Et puis, comme si tout cela ne suffisait pas, il y a eu l’invasion de l’Ukraine par la Russie, qui a encore une fois été un choc sismique dans l’économie mondiale et qui a eu des répercussions sur les pays africains : l’augmentation des prix du carburant et des prix alimentaires.

Mais nous observons encore beaucoup de résilience sur le continent, en particulier dans le secteur privé. Nous prévoyons d’ailleurs une reprise de la croissance en 2024.

Je crois que l’Afrique stimulera l’économie mondiale compte tenu de la dynamique démographique, mais aussi des possibilités de rattrapage. En Afrique subsaharienne, les perspectives de croissance sont énormes. Donc, je suis optimiste.
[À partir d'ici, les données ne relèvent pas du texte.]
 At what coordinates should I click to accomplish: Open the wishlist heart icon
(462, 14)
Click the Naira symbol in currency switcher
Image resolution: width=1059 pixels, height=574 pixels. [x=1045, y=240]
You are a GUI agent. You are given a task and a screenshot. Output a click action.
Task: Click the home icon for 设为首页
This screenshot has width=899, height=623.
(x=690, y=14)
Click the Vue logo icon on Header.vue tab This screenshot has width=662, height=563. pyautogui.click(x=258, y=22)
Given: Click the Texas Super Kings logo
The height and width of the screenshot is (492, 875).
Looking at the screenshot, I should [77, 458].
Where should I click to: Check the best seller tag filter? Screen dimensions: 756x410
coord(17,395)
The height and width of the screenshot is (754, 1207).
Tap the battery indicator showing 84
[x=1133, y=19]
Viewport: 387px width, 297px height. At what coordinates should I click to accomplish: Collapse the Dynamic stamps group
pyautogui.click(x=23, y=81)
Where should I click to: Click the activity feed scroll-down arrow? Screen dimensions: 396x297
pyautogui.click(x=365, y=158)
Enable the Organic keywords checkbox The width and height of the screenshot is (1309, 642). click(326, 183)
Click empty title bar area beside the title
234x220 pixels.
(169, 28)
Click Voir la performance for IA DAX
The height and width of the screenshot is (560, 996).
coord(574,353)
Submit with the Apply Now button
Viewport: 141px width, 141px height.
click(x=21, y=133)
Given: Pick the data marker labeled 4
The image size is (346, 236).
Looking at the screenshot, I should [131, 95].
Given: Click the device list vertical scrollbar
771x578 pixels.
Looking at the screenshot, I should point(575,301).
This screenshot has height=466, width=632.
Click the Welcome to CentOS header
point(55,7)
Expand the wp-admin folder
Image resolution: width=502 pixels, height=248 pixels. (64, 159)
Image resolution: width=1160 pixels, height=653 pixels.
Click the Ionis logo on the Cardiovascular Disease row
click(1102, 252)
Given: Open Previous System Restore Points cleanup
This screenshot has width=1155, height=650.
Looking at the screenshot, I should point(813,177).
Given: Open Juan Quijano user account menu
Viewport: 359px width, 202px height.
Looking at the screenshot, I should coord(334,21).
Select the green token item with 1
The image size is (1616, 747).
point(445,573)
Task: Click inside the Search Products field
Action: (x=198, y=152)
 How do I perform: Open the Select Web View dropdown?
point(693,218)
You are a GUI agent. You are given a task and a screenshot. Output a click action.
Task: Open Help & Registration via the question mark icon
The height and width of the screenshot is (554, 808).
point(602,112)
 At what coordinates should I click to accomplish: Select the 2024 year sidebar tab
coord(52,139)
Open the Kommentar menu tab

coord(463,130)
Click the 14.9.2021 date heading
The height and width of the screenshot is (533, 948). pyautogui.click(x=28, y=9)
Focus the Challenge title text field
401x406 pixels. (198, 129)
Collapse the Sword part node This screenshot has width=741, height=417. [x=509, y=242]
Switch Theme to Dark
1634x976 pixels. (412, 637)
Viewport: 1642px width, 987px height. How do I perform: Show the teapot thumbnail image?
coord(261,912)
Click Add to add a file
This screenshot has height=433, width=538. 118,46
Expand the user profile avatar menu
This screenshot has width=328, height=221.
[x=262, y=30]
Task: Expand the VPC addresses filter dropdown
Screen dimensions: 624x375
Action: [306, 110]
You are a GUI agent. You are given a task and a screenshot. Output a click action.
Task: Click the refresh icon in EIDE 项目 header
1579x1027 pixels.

Une Afrique « résiliente », qui bénéficie « d’un fort potentiel de développement », ces mots sont prononcés chaque année, à chaque grand rendez-vous économique, et pourtant, la dette se creuse, le fossé entre les pays en termes de développement s’agrandit, qu’est-ce qui ne fonctionne pas ?

Il y a deux ou trois choses que les gens négligent lorsqu’ils font valoir ce point. D’abord, je pense que si nous examinons un ensemble plus large d’indicateurs de développement, et pas seulement le revenu par habitant, nous voyons une transformation énorme. L’espérance de vie, la mortalité infantile, le taux de mortalité maternelle : ce sont des indicateurs fondamentaux de développement. Au cours des 25-30 dernières années, il y a eu une énorme transformation, une énorme réduction de l’écart par rapport aux pays avancés.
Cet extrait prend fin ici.